══ EXERCISE DATA

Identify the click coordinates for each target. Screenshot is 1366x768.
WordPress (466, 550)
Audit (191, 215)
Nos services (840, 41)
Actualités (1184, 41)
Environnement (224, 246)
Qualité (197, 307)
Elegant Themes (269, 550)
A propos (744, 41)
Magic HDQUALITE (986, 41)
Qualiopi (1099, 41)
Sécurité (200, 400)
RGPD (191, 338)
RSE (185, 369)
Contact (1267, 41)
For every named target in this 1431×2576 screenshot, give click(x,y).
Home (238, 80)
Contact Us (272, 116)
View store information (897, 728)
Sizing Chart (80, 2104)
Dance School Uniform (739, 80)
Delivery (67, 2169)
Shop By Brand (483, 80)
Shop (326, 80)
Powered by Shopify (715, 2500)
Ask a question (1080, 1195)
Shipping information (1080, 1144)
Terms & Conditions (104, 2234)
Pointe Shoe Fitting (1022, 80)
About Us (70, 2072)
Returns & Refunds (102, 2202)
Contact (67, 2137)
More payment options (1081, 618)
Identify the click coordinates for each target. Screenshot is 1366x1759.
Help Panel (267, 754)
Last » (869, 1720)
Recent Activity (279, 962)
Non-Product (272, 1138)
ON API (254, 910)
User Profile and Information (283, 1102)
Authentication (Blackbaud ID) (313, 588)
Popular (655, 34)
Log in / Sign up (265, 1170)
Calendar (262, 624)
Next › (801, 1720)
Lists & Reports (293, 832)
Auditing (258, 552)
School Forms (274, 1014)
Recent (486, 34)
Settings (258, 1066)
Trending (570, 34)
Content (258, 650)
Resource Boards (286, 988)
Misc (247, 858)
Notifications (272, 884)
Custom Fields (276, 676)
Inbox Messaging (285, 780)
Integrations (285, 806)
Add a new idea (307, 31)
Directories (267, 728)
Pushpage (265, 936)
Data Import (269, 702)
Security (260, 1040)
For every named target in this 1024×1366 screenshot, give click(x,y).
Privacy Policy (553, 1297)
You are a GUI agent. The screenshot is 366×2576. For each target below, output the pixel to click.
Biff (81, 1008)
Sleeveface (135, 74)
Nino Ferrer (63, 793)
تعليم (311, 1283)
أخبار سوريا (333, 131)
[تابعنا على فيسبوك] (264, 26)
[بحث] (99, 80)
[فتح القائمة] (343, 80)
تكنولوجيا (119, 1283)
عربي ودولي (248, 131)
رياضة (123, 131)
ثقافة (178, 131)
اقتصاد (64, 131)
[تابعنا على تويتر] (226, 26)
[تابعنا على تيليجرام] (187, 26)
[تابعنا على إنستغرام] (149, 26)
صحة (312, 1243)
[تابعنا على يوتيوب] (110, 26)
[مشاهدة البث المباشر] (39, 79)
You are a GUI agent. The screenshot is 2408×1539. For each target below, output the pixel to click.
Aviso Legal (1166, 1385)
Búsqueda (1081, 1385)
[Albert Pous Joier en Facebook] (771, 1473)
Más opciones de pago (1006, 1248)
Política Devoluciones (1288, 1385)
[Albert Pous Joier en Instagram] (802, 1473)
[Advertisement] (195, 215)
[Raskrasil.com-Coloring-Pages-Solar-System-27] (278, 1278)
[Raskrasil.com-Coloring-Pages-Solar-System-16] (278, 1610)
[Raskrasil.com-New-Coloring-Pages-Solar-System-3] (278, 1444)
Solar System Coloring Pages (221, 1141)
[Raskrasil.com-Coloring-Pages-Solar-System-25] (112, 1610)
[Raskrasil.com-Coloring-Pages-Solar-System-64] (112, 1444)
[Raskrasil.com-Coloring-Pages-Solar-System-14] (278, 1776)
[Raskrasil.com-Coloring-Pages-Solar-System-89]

════

▸ **YOUR OBJECTIVE**: Please print, exactly and with nothing else, the lines from the first line of the entries through the line containing "Contact (1267, 41)".

▸ **WRITTEN ANSWER**:
Identify the click coordinates for each target. Screenshot is 1366x768.
WordPress (466, 550)
Audit (191, 215)
Nos services (840, 41)
Actualités (1184, 41)
Environnement (224, 246)
Qualité (197, 307)
Elegant Themes (269, 550)
A propos (744, 41)
Magic HDQUALITE (986, 41)
Qualiopi (1099, 41)
Sécurité (200, 400)
RGPD (191, 338)
RSE (185, 369)
Contact (1267, 41)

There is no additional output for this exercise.